Quais as razão para essa comunicação difícil entre os governos brasileiro e o ucraniano?
Eu não quero especular, mas, de novo, o que eu ouço como embaixador é que o Brasil tem como tradição o não envolvimento, a neutralidade nas guerras estrangeiras, o que é compreensível. Respeitamos essa posição. Mas o que nós vemos, na prática, é uma quase política de não envolvimento vis-à-vis com a Ucrânia, sem vontade de falar no nível mais alto, e, ao mesmo tempo, contatos intensificados em todos os níveis com a Rússia, que está lutando uma guerra contra nós.

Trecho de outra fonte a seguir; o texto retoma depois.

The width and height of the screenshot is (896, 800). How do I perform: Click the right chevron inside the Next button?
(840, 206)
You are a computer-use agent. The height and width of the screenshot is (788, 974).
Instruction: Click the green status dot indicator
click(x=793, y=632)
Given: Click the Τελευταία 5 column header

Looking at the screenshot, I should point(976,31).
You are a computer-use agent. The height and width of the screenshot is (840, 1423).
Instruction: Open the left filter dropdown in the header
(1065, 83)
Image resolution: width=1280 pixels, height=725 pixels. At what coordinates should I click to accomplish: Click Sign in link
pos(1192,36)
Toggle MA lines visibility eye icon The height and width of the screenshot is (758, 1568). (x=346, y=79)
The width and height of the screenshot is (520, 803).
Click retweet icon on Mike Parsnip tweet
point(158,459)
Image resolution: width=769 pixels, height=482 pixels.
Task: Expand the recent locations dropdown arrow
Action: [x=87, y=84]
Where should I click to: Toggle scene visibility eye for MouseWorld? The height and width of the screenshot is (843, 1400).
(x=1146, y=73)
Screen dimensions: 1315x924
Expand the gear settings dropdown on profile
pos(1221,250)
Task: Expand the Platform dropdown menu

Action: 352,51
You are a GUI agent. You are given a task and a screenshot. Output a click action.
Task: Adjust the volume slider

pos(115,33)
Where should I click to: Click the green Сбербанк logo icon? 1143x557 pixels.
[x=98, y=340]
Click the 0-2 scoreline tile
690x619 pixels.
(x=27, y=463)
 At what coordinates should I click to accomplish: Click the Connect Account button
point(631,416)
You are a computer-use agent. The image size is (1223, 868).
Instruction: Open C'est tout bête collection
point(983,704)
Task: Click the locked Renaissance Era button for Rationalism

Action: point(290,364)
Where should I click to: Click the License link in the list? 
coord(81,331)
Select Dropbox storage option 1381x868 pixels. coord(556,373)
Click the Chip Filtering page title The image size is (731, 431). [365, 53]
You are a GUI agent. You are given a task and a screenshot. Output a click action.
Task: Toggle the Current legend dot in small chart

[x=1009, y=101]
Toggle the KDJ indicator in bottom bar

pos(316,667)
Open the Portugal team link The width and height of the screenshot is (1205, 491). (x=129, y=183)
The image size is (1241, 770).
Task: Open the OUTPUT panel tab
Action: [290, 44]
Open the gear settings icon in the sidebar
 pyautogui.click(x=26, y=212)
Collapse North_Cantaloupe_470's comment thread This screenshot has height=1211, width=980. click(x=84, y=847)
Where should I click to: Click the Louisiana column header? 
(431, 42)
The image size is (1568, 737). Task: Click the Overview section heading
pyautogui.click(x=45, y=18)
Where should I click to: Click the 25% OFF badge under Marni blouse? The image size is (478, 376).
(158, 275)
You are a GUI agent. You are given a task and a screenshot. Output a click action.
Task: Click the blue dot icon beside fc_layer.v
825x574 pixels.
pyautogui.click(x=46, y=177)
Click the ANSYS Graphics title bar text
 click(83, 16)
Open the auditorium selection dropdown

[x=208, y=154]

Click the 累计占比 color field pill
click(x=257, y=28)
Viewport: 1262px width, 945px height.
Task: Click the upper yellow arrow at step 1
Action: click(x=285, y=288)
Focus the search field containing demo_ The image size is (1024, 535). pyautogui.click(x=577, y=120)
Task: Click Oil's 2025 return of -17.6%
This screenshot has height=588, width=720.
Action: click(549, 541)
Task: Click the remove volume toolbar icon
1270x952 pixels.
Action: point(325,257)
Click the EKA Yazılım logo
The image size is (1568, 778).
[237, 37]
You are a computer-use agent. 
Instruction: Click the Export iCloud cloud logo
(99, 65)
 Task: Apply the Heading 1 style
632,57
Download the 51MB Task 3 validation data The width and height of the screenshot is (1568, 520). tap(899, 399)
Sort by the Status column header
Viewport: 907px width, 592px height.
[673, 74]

Isso é contraditório, porque você diz que é neutro, mas, ao mesmo tempo, a partir de nossa perspectiva, o Brasil não é neutro.
E quais as razões?
Não sei. Você deve perguntar à equipe de Lula, por que eles decidiram seguir nesse caminho. Talvez porque acreditem que a Rússia é invencível e que, por isso, é mais seguro não irritá-los. Às vezes, ouço: "Por que o presidente deve falar? Deixe-nos gerenciar em nível inferior". Não, isso não vai funcionar, porque em questões como as que temos na mesa, sobre guerra e paz, somente o envolvimento do maiores líderes importa. Você não pode delegar a um especialista. Ou com algum deputado? O que ele chegaria? Não. Se você diz, como governo brasileiro, que vai se engajar, que tem um plano, que é sério sobre suas intenções, como facilitador e talvez em algum momento como um mediador, então, o presidente Lula teria de se envolver pessoalmente. Isso significa, falar com o Putin, conversar com o meu presidente, ir a Kiev, convidá-los a vir ao Brasil, criar alguma plataforma. Não temos nenhuma relação diplomática com a Rússia, não podemos falar com eles. Vocês têm, você tem uma embaixada muito bem conectada em Moscou, seu embaixador, como sabemos, teve acesso a escalas de poder. Então, vocês podem transmitir mensagens, e o melhor jeito de fazê-lo é no nível presidencial. É um pecado que essa oportunidade que o Brasil tem não seja usado para parar essa loucura. Isso trazia reconhecimento geopolítico para o Brasil.